Each move crosses at least one uncrossed cell, satisfying the rules. For diagonals within a symmetric column pair, the mirrored move always contains three uncrossed cells until played. For diagonals intersecting the central column, each mirrored move contains at least one uncrossed cell because the central cell remains crossed and the mirroring preserves symmetry. The strategy maintains the invariants: each move reduces uncrossed diagonals symmetrically, and no diagonal is used twice before all its cells are crossed. The finite board ensures termination. The last legal move occurs on the side mirrored by Pasha, leaving Vova without moves. Explicit computation for small boards $n=1,3,5$ confirms the legality of the mirrored moves, and induction extends this to the full board.
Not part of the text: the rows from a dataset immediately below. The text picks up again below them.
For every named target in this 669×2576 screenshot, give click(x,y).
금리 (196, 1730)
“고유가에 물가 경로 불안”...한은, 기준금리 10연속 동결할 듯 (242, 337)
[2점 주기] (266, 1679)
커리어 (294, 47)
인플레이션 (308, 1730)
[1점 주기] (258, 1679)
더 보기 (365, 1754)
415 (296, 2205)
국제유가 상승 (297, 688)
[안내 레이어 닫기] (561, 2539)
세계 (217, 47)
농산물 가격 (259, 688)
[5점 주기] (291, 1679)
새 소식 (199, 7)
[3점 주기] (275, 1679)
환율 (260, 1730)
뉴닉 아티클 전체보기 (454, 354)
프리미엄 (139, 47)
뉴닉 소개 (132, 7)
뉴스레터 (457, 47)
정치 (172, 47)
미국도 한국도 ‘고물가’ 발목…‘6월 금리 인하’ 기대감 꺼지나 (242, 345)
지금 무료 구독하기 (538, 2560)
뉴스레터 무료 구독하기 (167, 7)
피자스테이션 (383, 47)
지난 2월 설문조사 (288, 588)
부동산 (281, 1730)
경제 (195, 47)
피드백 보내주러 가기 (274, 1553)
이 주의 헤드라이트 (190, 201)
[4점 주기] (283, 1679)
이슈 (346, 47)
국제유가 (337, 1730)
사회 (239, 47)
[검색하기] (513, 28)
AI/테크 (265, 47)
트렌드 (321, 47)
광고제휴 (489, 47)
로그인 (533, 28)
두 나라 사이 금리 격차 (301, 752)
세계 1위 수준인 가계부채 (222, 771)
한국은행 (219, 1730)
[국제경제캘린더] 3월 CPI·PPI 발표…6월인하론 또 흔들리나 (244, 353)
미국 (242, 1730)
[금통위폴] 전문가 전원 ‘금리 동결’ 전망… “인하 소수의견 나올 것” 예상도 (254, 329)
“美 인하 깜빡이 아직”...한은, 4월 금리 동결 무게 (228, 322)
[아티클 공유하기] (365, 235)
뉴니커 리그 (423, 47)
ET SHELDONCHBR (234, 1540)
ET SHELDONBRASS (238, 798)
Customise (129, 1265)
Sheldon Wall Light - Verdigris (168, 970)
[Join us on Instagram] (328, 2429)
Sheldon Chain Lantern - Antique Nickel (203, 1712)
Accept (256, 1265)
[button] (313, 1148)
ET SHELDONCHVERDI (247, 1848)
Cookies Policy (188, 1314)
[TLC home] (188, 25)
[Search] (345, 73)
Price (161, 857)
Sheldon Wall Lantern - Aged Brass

Thus Pasha’s strategy is fully executable and guarantees victory.

Alternative Approaches

One approach is to model each column pair as a $3 \times 2$ subboard and assign Sprague–Grundy numbers recursively. The base cases $n=1$ and $n=2$ can be computed directly. Each subboard is an impartial game, and the first player can maintain a winning strategy on each subboard by mirroring the opponent’s moves. Diagonals intersecting the central column are treated as truncated subgames on either side, preserving the inductive argument. Another approach is direct simulation on small boards to identify the mirroring pattern and then generalize via induction on symmetric column pairs. Both methods confirm that Pasha, as the first player, can enforce a win by executing the mirror strategy while ensuring that every mirrored diagonal remains legal throughout the game.